Management. Core financial institutions must shoulder the burden of strengthening their own management and the market infrastructure through which they do business. Their agenda:

  • Establish a standing committee to develop a global framework for comprehensive and effective management controls. Such a framework would cover all aspects of risk monitoring, risk management and internal controls and would provide the basis for evaluating a firm's own operations and those of major counterparties. The framework would be developed in cooperation with international groupings of supervisors and national supervisors and would be subject to periodic review and revision.

  • Submit their worldwide operations to an independent external global audit of both financial performance and management controls and agree upon more consistent and meaningful disclosure of financial and risk information on a global, consolidated basis.

Supervisors should pursue stronger international coordination and greater consistency in supervisory requirements. The agenda for national and functional supervisors:

  • Agree on a lead coordinator for global firms, apply the global framework for comprehensive and effective management controls in reviewing all parts of a financial group and agree upon consistent reporting requirements for global firms.

  • Establish performance criteria and risk management guidelines for exchanges, clearing houses and settlement systems to strengthen the underpinnings of the entire international system.

Legislatures should provide a reliable legal framework for international transactions by strengthening national laws governing netting, contract enforceability and insolvency of financial institutions.


Areas for voluntary action by industry:

1. Create a standing committee to promulgate and review an industry framework for comprehensive and effective management controls including: the full range of management control functions; the full range of risks in a global firm; the efficacy of risk-reduction strategies; the type, format and location of information to be maintained by all institutions; etc.

2. Subject their worldwide operations to expanded review by a single, independent, external audit firm or firm group, and agree upon more consistent and meaningful disclosure of financial and risk information on a global, consolidated basis.

3. Support efforts to agree upon uniform accounting standards internationally.

Areas for action by global auditors:

4. Work with global firms, audit-standards bodies and supervisors to achieve an agreed upon approach to financial-statement audits and other information for portraying risk.

5. Work with global firms, designated audit-standards bodies and regulators to specify the appropriate criteria for reporting on internal accounting and risk-management controls over global financial and operational risks.

Areas for action by supervisors:

6. Agree upon a lead coordinator for all global financial institutions.

7. Work with global firms in reviewing a global framework for comprehensive and effective management controls, use the framework in the supervisory review process, and provide incentives for adoption of strong controls.

8. Formulate standards for exchanges, clearinghouses and settlement systems, including risk management and financial stability; protection of customer assets, funds and positions; and netting, contract enforceability and insolvency.

9. Agree on a standard international approach to the number and basic content of supervisory reports, with modifications or appendices to meet specific supervisory needs.
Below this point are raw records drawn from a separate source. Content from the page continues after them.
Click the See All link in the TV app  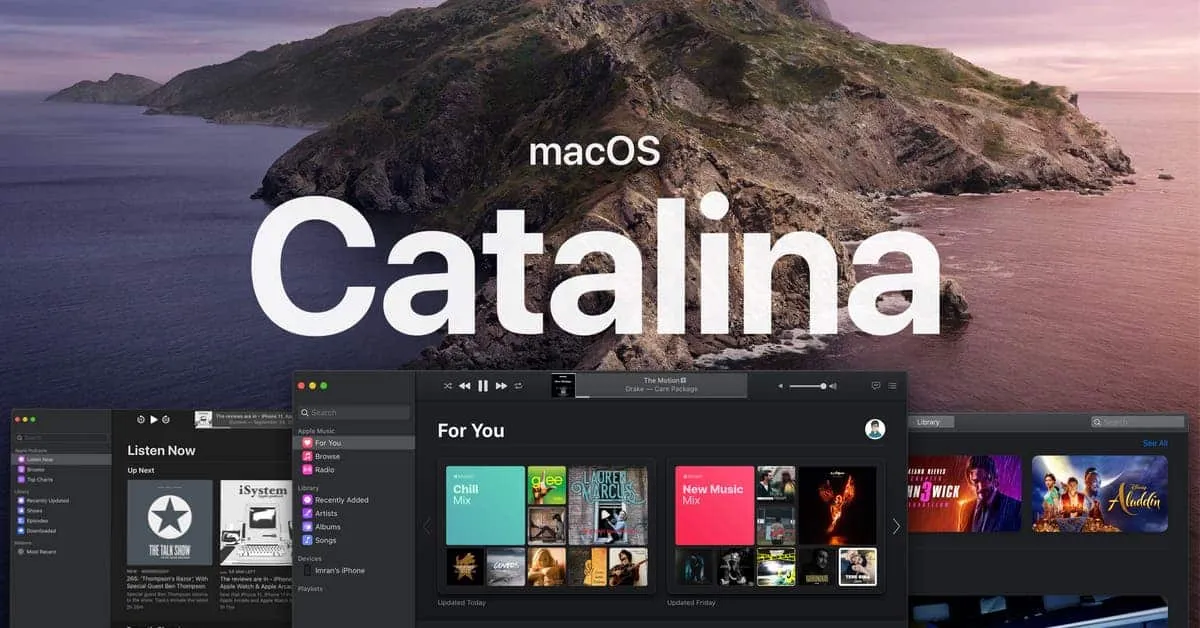1156,443
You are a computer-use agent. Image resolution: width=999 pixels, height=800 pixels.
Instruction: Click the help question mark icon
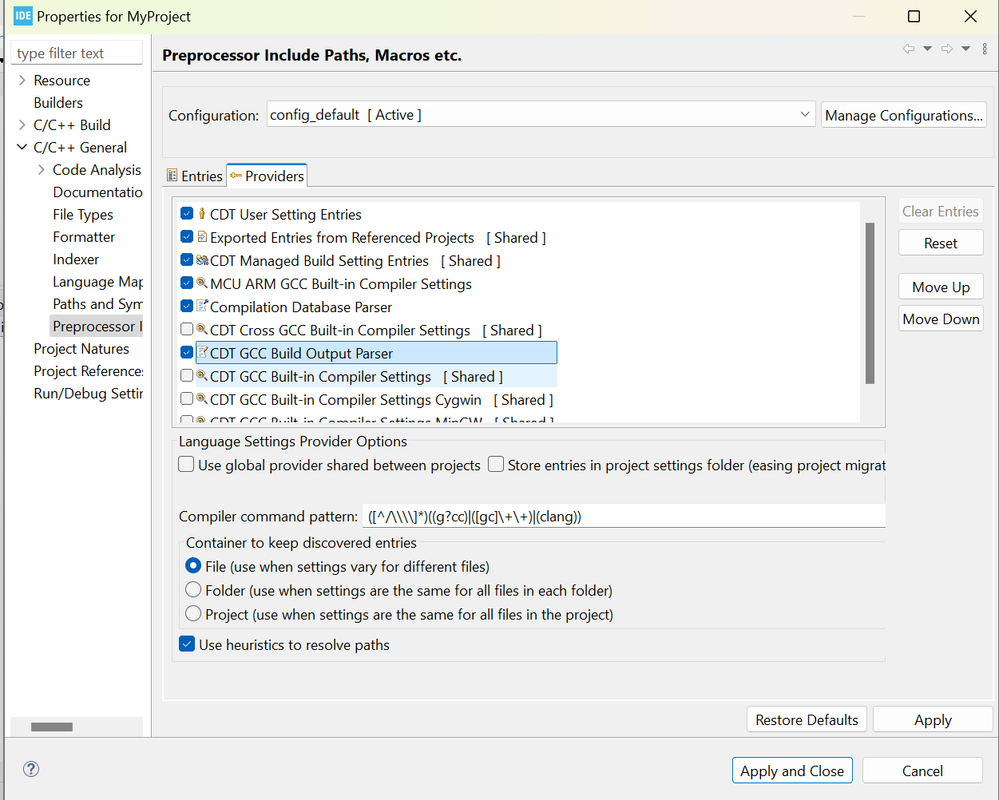[30, 770]
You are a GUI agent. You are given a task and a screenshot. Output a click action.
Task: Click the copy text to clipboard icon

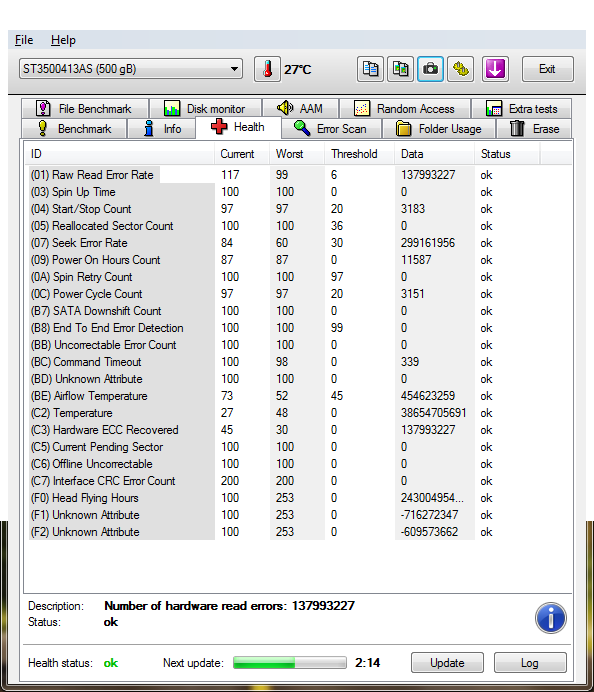tap(370, 69)

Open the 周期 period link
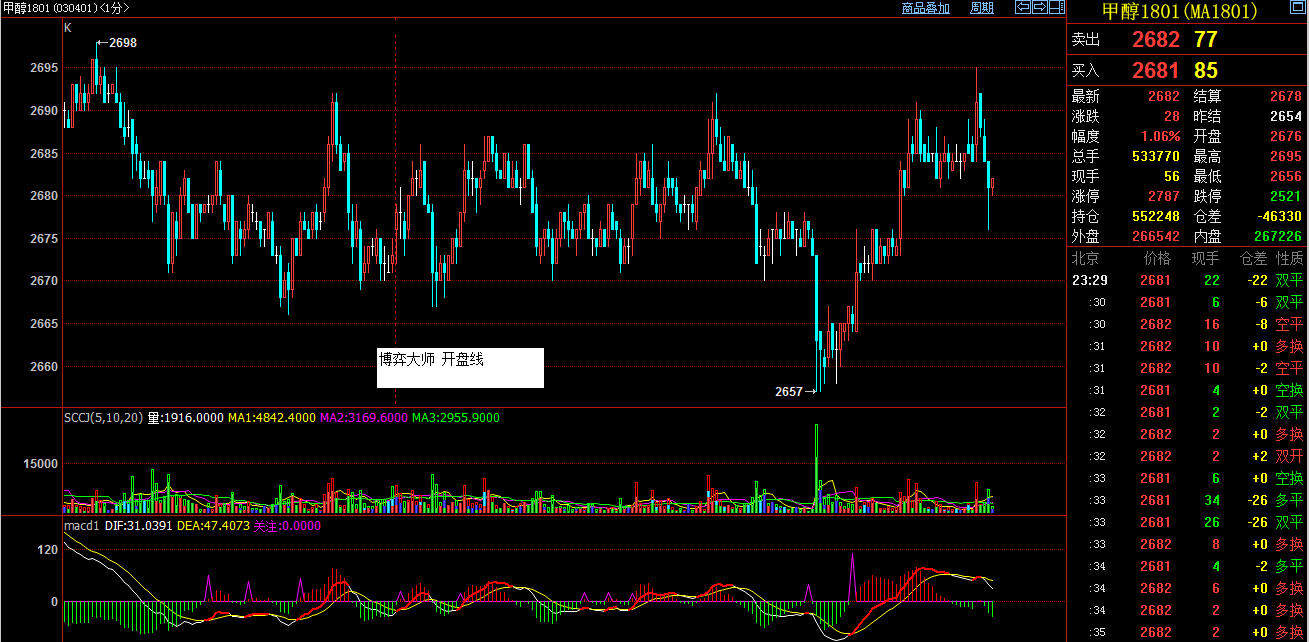(x=981, y=8)
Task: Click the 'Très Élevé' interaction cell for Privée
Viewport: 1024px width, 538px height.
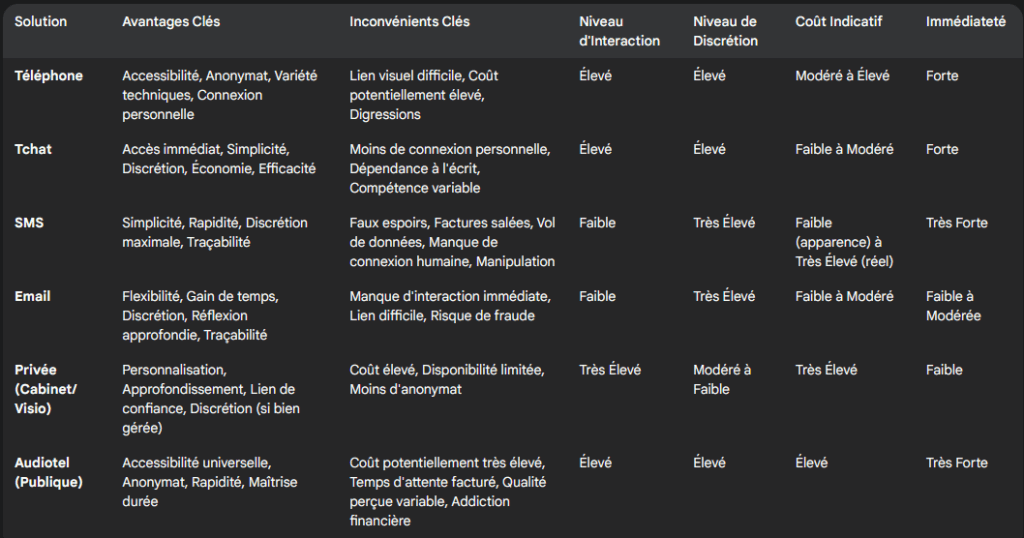Action: click(610, 370)
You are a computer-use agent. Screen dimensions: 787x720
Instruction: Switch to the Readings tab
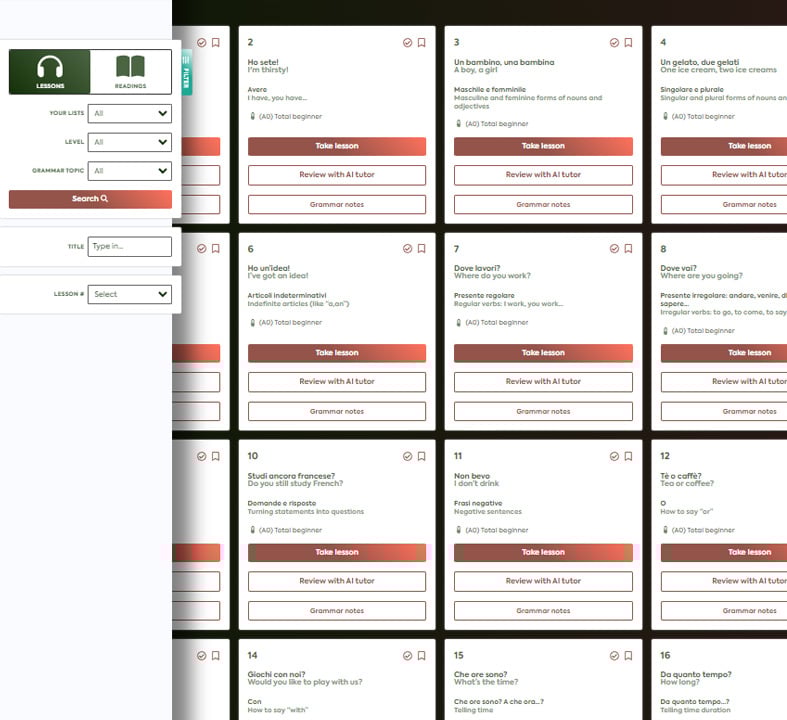click(x=130, y=72)
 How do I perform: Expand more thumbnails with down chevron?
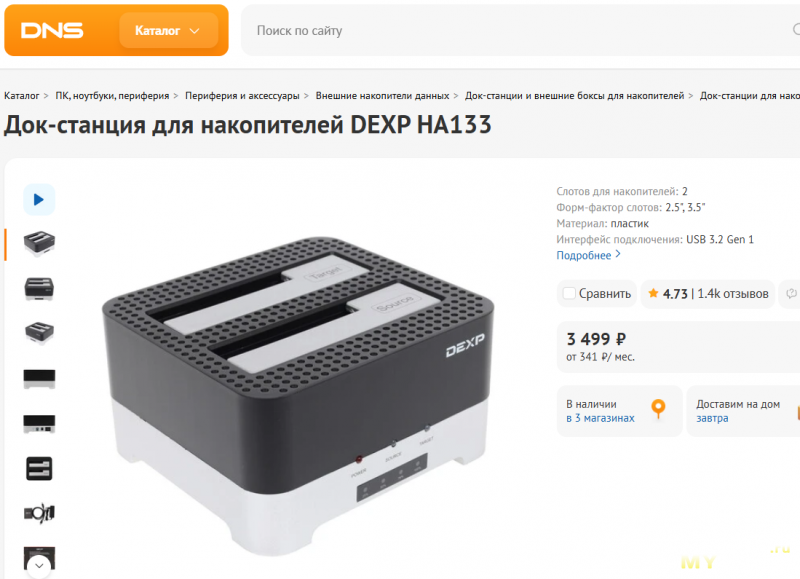39,566
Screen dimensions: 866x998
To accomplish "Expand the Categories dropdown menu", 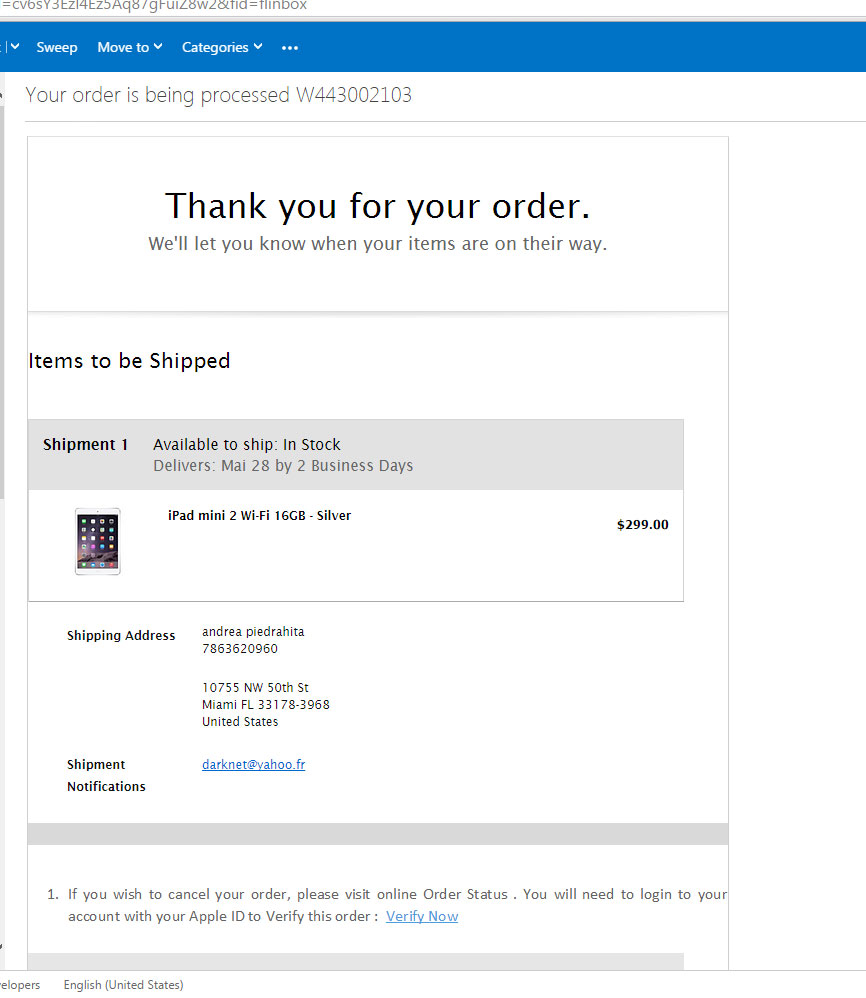I will (222, 47).
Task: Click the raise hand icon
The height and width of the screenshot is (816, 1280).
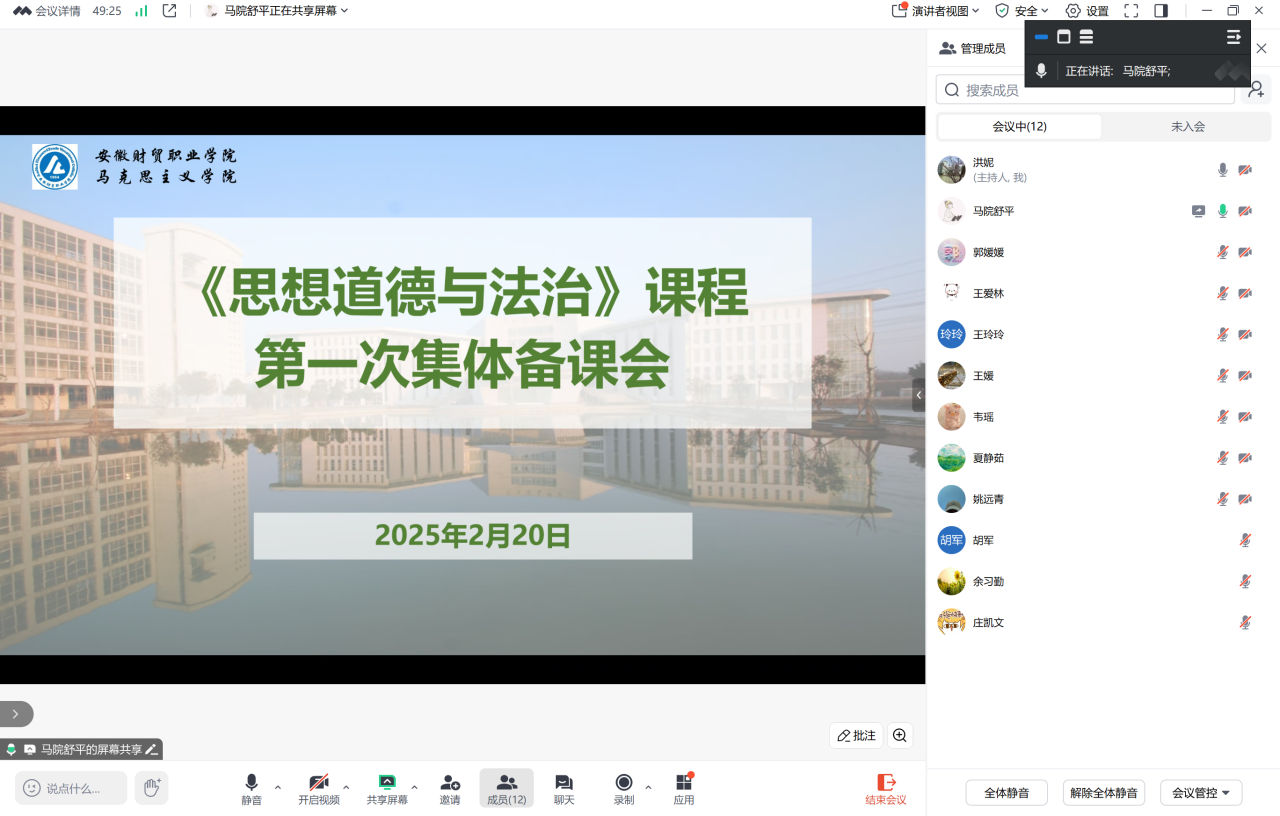Action: coord(151,788)
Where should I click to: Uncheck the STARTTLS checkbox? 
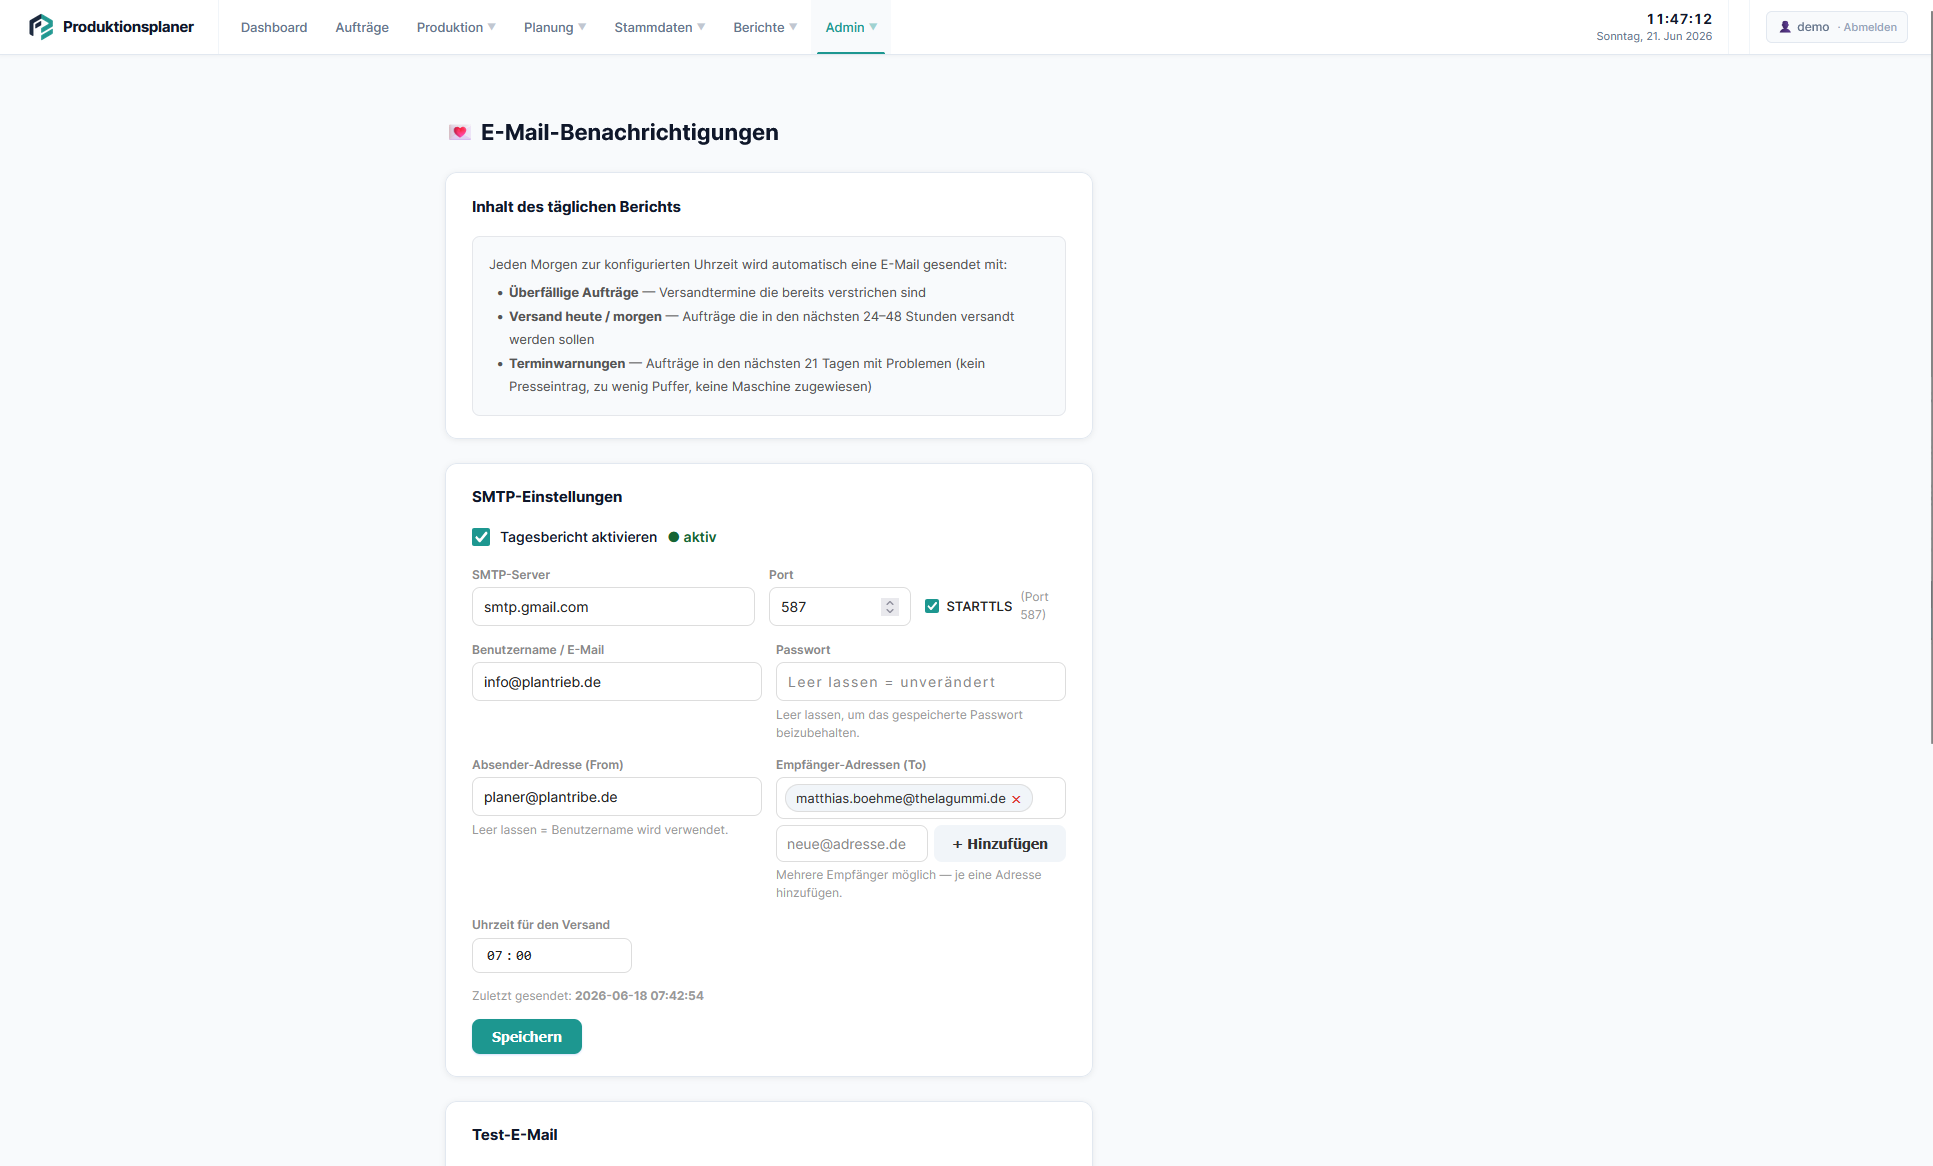coord(932,606)
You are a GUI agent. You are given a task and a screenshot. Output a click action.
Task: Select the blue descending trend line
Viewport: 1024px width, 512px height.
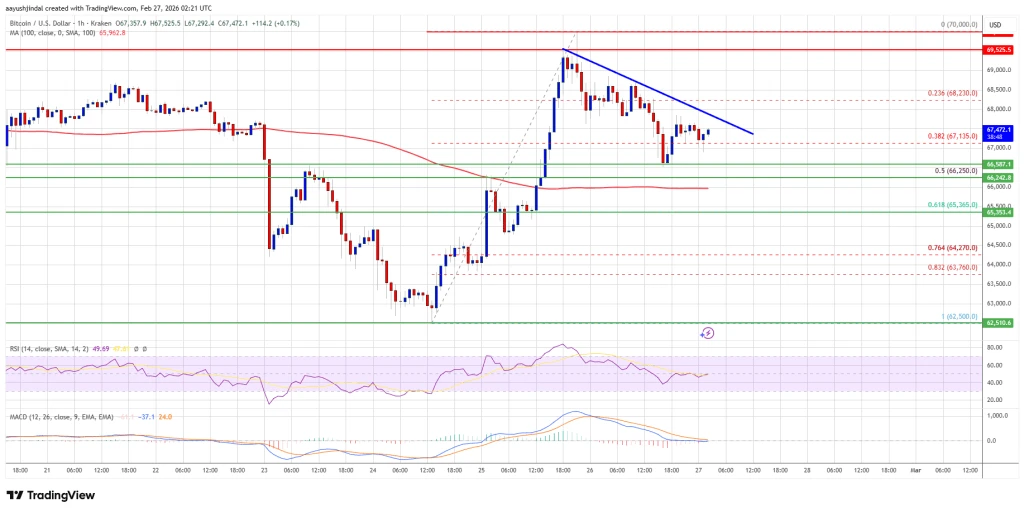pos(658,92)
10. Improve the capabilities of supervisory agencies to understand complex financial products, assess sophisticated risk management systems, and deal with crisis management in global markets.

Areas for action by legislatures:

11. National legislatures should provide a reliable legal framework for international transactions by strengthening laws regarding:

  • enforceability of netting
  • enforceability of collateral contracts
  • speedy and sure insolvency procedures
  • protection of customer assets, funds and positions on exchanges.